→ **Supplied material**:
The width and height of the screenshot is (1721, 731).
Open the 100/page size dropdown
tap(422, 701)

* * *

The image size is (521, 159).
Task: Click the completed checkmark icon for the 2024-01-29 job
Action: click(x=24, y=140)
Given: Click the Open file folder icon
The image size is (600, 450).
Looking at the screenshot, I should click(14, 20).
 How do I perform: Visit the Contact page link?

→ **What you have to do**: Of all the entries above, retype exactly the lines from the line with "Given: Click the Open file folder icon" to the line with "How do I perform: Visit", both included, and no others.

→ **Expected answer**:
Given: Click the Open file folder icon
The image size is (600, 450).
Looking at the screenshot, I should click(14, 20).
 How do I perform: Visit the Contact page link?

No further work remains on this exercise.